在Mybatis中，#{}和${}都是用于参数替换的标记，用于将参数值插入到SQL语句中。然而，它们在处理参数值的方式上有一些重要的区别。

1. #{}（预编译）:

• • #{}是用于预编译的参数标记。当使用#{}时，MyBatis会将参数值放入一个预编译的PreparedStatement中，并确保参数值被正确地转义和引用，从而防止SQL注入攻击。
  • #{}适用于大多数情况，尤其是当参数值是从用户输入中获得时，因为它提供了更好的安全性和可靠性。

示例：

SELECT * FROM users WHERE id = #{userId}

2. ${}（字符串替换）:

• • ${}是用于字符串替换的参数标记。当使用${}时，MyBatis会直接将参数值嵌入到SQL语句中，不会进行预编译或转义。
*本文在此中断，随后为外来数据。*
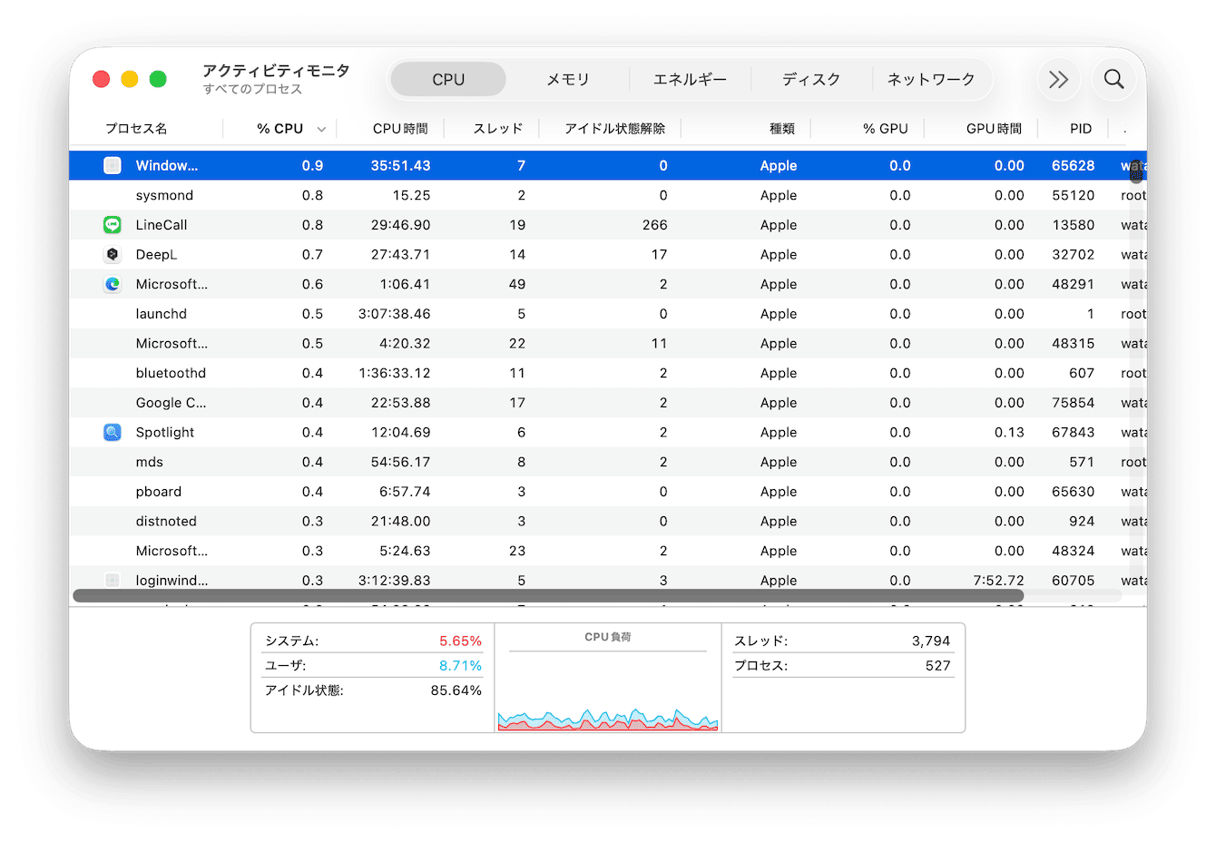Sort processes by the スレッド column
The width and height of the screenshot is (1216, 842).
pos(497,128)
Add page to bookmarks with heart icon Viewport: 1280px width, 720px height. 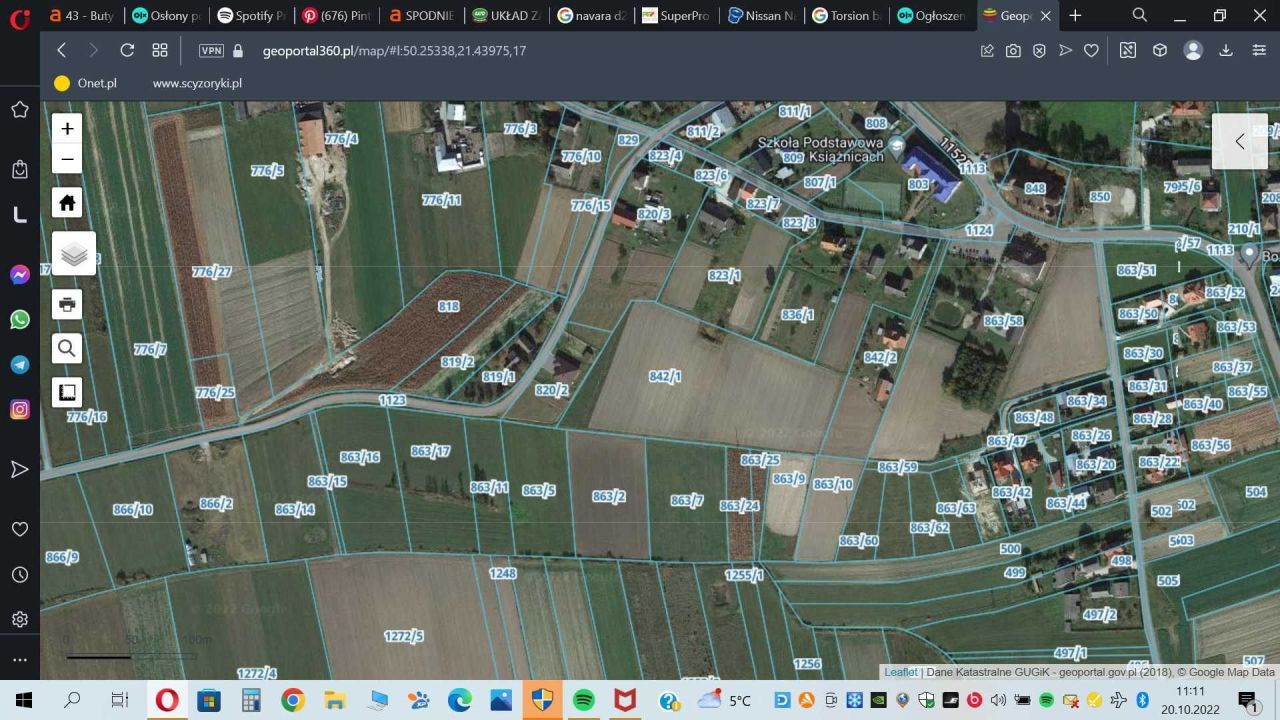[x=1091, y=50]
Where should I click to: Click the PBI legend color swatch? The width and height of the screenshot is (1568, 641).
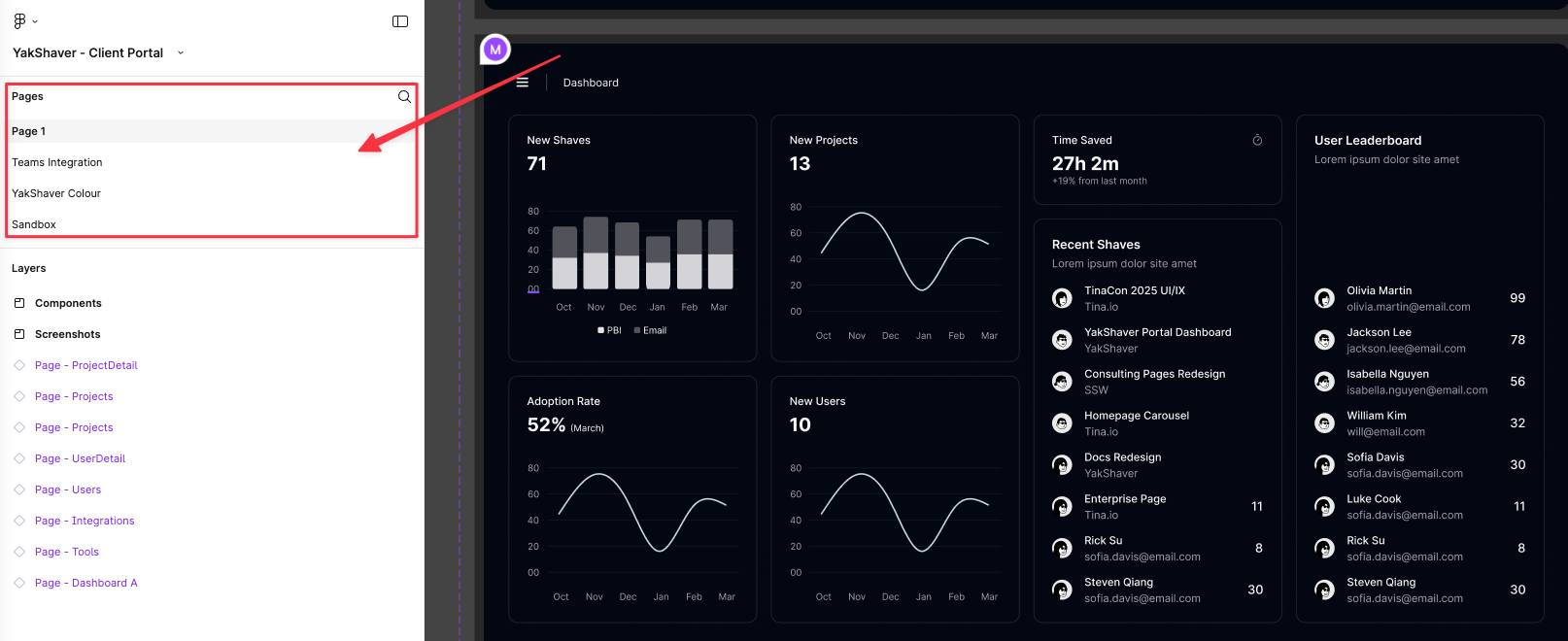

这可能导致潜在的安全问题，如果不正确地处理参数值，可能会导致SQL注入攻击。
  • ${}适用于一些特殊情况，例如在动态表名、列名或函数调用等情况下，但要谨慎使用，确保参数值的安全性。

示例：

SELECT * FROM ${tableName} WHERE id = ${userId}

总结区别：

• #{}用于预编译，提供参数安全性，适合大多数情况。
• ${}用于字符串替换，潜在安全风险较高，仅在特定情况下使用，确保参数值安全。

在实际使用中，推荐优先使用#{}来处理参数，以确保数据库操作的安全性和可靠性。只有在确保参数值不会引发安全问题的情况下，才应该考虑使用${}。